Lapa Rios Lodge has occupied its ridge in the peninsula’s northwestern corner since 1993, when John and Karen Lewis established what became one of the most influential eco-lodges in Central America. The property manages 1,000 acres of private rainforest reserve as a buffer zone between the national park and surrounding agricultural land, maintaining biodiversity corridors and running a community programme that provides employment and conservation education to nearby villages. The private reserve, combined with national park adjacency and genuine community engagement, produces a wildlife experience that takes years to build and can’t be replicated quickly.

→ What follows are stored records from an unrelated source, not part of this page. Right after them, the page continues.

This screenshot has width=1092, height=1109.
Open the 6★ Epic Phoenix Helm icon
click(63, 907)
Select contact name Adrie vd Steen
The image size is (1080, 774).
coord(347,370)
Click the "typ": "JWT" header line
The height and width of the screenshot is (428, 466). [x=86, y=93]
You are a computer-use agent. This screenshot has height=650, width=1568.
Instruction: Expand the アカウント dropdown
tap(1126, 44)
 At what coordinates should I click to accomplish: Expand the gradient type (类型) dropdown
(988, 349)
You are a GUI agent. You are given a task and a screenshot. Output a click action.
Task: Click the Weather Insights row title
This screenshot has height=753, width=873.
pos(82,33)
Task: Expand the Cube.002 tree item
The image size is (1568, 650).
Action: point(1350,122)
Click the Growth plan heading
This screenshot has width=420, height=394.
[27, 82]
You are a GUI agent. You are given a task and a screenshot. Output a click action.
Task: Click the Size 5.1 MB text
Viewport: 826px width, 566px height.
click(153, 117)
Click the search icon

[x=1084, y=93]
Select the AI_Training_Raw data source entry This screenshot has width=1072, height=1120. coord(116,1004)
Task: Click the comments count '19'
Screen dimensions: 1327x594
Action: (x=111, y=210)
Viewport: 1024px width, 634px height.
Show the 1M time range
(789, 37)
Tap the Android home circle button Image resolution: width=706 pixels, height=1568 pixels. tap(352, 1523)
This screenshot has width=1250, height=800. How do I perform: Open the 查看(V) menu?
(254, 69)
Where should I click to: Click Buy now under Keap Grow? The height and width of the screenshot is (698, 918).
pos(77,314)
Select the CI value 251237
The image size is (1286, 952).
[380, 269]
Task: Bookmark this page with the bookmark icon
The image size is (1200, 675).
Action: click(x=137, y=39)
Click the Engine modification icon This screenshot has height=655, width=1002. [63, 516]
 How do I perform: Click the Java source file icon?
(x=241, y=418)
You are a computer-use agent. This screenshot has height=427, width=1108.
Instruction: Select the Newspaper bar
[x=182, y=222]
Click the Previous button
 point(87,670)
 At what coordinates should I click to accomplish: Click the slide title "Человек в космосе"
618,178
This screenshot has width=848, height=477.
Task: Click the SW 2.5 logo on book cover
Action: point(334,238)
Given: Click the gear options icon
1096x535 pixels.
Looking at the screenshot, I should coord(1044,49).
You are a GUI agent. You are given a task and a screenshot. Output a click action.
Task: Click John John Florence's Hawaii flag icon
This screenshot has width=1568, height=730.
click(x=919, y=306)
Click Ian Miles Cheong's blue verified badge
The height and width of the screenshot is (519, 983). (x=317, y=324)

The bungalows are elevated structures on wooden stilts that place the sleeping level at canopy height on the lodge’s forested ridge. Open-sided sleeping areas replace conventional walls with heavy gauze screening, so the forest, its sounds, scents, and the constant movement of the canopy, is present from the bed. The 5am dawn chorus here, hundreds of species starting simultaneously, is disorienting in the best possible way. The resident scarlet macaw colony nests in the almond trees adjacent to the main lodge; pairs of brilliant red birds against the Pacific sky at dawn is the image most guests carry home.
Wildlife excursions are guided by a team who have grown up on the peninsula and carry decades of accumulated knowledge. All four resident monkey species, howler, spider, capuchin, and squirrel, are reliably encountered daily. Tapir, peccary, coati, and jaguar or puma tracks turn up on night walks. The beaches below the lodge are excellent for sea turtle nesting observation from May through October. The Osa is hot, humid, muddy, and full of insects. That’s the point. For anyone who travels to engage seriously with the natural world, it’s hard to find better.